Freunde! Er hatte nie Freunde gehabt, denn immer hatte er sich dafür gefürchtet, eines
Tages könnten sie sein Vertrauen missbrauchen und ihn verraten. Ja, Lord Voldemort höchst
selbst, hatte sich gefürchtet und deshalb jegliche Art von Freundschaft gemieden. Und
dennoch hatte man ihn verraten!
Jetzt, im Angesicht des Todes, standen dennoch zwei seiner Todesser an seiner Seite,
bereit für ihn zu kämpfen. Und zum ersten Mal in seinem Leben erahnte Voldemort, was es
hieß Freunde zu haben.
„Sie sind da!"
Kaum waren die Worte über Lucius Lippen gekommen, als die Tür mit einem lauten Knall
aus den Angeln gesprengt wurde und der erste Auror das zerfallene Zimmer betrat.
„Avada Kedavra!"
Lucius Fluch riss den Mann von den Füßen und schleuderte ihn gegen die Wand, von der er
leblos abprallte und auf dem Boden aufschlug.
Den nächsten Auror, der hereingestürmt kam, kannte Voldemort nur zu gut. Mad Eye Moody,
hinter ihm Tonks und Lupin.
„Avada Kedavra!"
Der tödliche Fluch traf nicht Tonks – das von Snape ausgewählte Ziel – sondern Mad Eye,
welcher sich in letzter Sekunde zwischen die junge Frau und den grünen Blitz warf, der ihm
augenblicklich das Leben entriss.
Lupin reagierte schneller als erwartet. Aus der Spitze seines Zauberstabs schoss ebenfalls
der tödliche grüne Blitz, jedoch nicht in Severus Richtung, sondern direkt auf Voldemort zu,
der bisher noch keinen Zauber gesprochen hatte. Seine Kraft reichte schlicht und ergreifend
nicht mehr aus.
Auch dieser Fluch traf nicht das vorhergesehene Ziel, sondern riss Lucius mit sich, der – wie
geschworen – seinen Herrn mit seinem Leben schützte.

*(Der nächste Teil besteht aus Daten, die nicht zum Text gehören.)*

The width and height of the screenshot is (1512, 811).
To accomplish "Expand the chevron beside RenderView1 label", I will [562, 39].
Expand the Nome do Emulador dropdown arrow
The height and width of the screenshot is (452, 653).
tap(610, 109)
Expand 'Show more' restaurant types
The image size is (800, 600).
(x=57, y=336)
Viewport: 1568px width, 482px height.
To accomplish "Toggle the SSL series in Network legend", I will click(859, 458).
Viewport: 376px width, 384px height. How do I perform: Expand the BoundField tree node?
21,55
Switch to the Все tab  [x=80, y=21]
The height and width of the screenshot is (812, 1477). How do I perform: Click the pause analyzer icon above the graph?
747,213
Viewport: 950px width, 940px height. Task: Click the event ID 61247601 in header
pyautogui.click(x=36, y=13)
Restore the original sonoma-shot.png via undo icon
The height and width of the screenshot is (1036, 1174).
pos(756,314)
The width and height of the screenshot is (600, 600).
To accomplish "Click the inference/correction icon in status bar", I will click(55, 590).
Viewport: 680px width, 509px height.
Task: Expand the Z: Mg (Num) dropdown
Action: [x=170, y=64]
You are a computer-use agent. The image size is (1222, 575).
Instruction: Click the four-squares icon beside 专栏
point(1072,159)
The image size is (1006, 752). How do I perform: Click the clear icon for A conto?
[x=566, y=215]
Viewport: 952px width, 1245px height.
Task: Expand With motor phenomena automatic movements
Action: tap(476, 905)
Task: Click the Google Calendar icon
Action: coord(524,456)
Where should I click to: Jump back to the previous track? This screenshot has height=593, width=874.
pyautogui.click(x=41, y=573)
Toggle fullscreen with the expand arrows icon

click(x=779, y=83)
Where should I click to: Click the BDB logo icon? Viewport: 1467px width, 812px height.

Snape fiel kurz darauf – nachdem er einen weiteren ins Zimmer stürmenden Auror erledigt
hatte – Tonks Fluch zum Opfer und blieb ebenso tot wie Lucius auf dem staubigen Boden
liegen.
Die Zeit schien für einige Sekunden stehen zu bleiben. Voldemort musterte seine beiden
letzten Gefolgsleute, die ihr Leben für das seine hingegeben hatten.
Er hatte ihre Treue nicht verdient und dennoch hatten sie zu ihm gehalten in der Stunde
seiner größten Not.
Danke, meine Freunde!
Mit diesen unausgesprochenen Worten auf der Zunge, hob er den Zauberstab und in eben
diesem Augenblick schlugen drei grüne Blitze in seine Brust.